Required work ->
Rewrite the passage of the men's time trial text from "- Most recent: Remco" up to and including "the forthcoming season.", changing "rolling terrain" to "hilly terrain".

Text provided ->

_ _ _ _ _

UCI Road World Championships – Men's time trial
- Rainbow jersey

Race details
- Date: September–October
- Discipline: Time trial
- Type: One-day
- Organiser: Union Cycliste Internationale (UCI)

History
- First edition: 1994
- Editions: 33 (as of 2026^{[update]})
- First winner: Chris Boardman (GBR)
- Most wins: Fabian Cancellara (SUI); Tony Martin (GER); Remco Evenepoel (BEL); (4 wins)
- Most recent: Remco Evenepoel (BEL)

= UCI Road World Championships – Men's time trial =

World championship individual time trial race

The men's individual time trial event at the UCI Road World Championships is the men's world championship for the road bicycle racing discipline of time trial. Introduced in 1994 by the Union Cycliste Internationale (UCI), the world's governing body of cycling, the event consists of a time trial covering a distance of approximately 45 kilometres (28 mi) over flat or rolling terrain. Riders start separated by two-minute intervals; the one that completes the course in the shortest time is the winner, and is entitled to wear the rainbow jersey in time trial events for the forthcoming season.

_ _ _ _ _

Material supplied ->
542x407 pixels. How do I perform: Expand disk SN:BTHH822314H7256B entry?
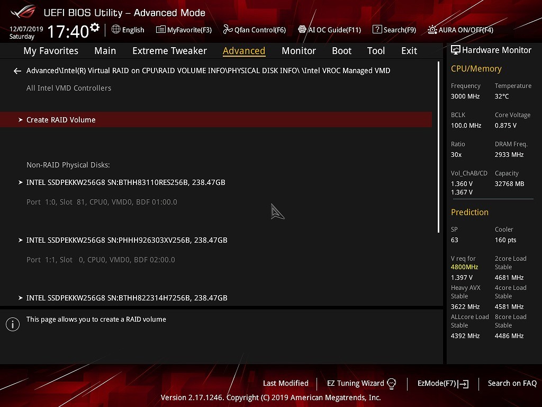[127, 298]
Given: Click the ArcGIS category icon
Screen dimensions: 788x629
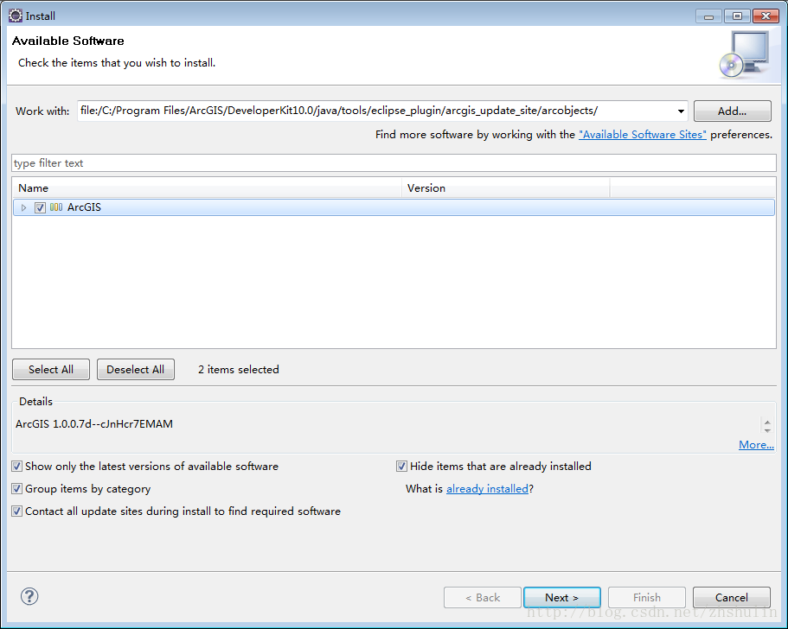Looking at the screenshot, I should [x=56, y=207].
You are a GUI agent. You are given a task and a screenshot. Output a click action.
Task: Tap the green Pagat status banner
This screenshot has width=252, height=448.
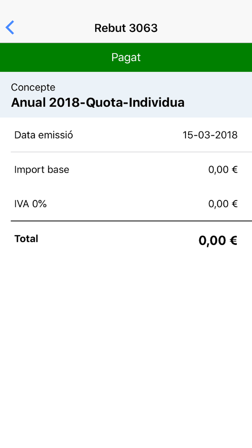126,57
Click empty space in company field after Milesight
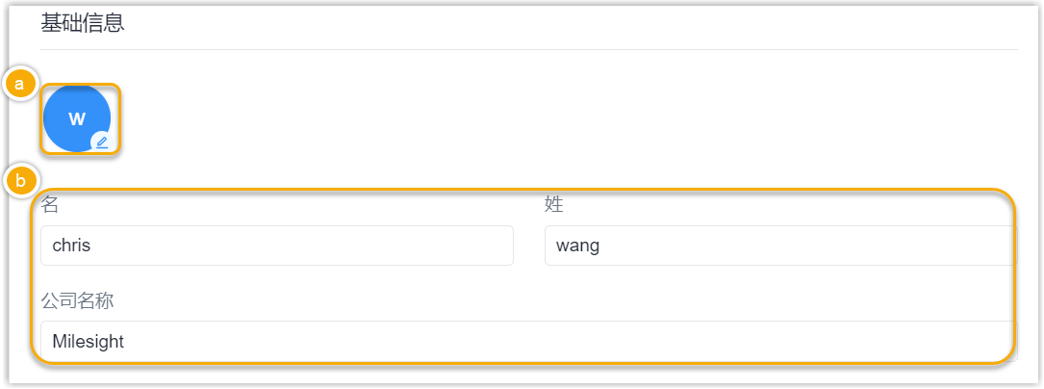 [566, 342]
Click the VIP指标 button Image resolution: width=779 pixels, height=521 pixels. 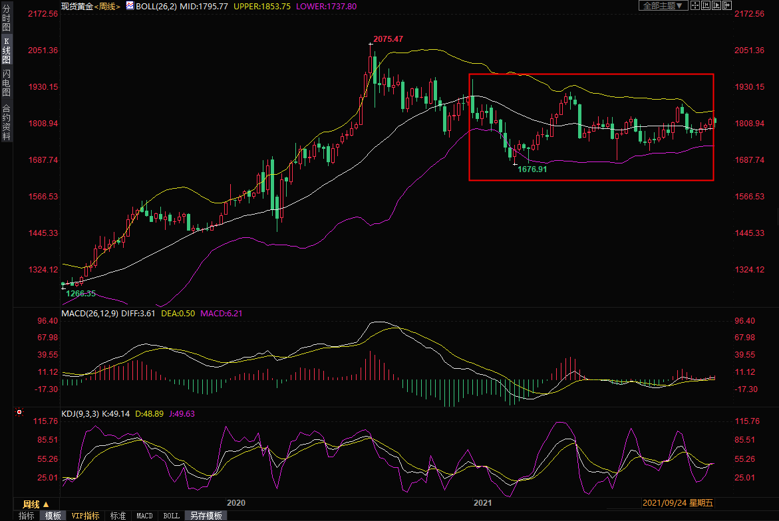coord(85,516)
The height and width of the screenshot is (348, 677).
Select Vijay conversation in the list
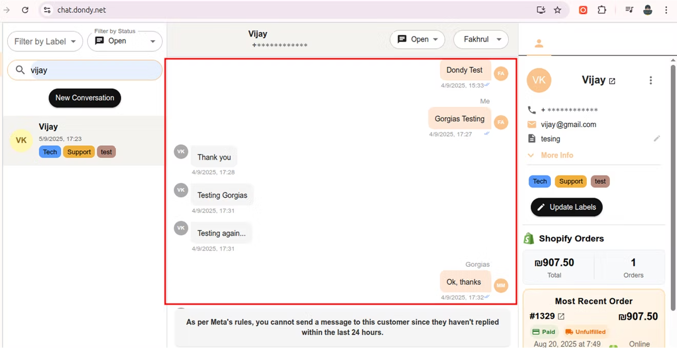coord(85,140)
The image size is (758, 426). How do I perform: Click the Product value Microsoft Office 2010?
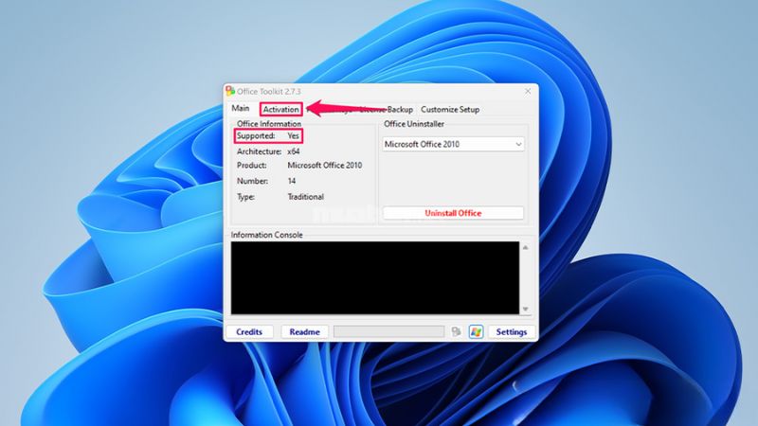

_ _ _ _ _

Written reply ->
- Most recent: Remco Evenepoel (BEL)

= UCI Road World Championships – Men's time trial =

World championship individual time trial race

The men's individual time trial event at the UCI Road World Championships is the men's world championship for the road bicycle racing discipline of time trial. Introduced in 1994 by the Union Cycliste Internationale (UCI), the world's governing body of cycling, the event consists of a time trial covering a distance of approximately 45 kilometres (28 mi) over flat or hilly terrain. Riders start separated by two-minute intervals; the one that completes the course in the shortest time is the winner, and is entitled to wear the rainbow jersey in time trial events for the forthcoming season.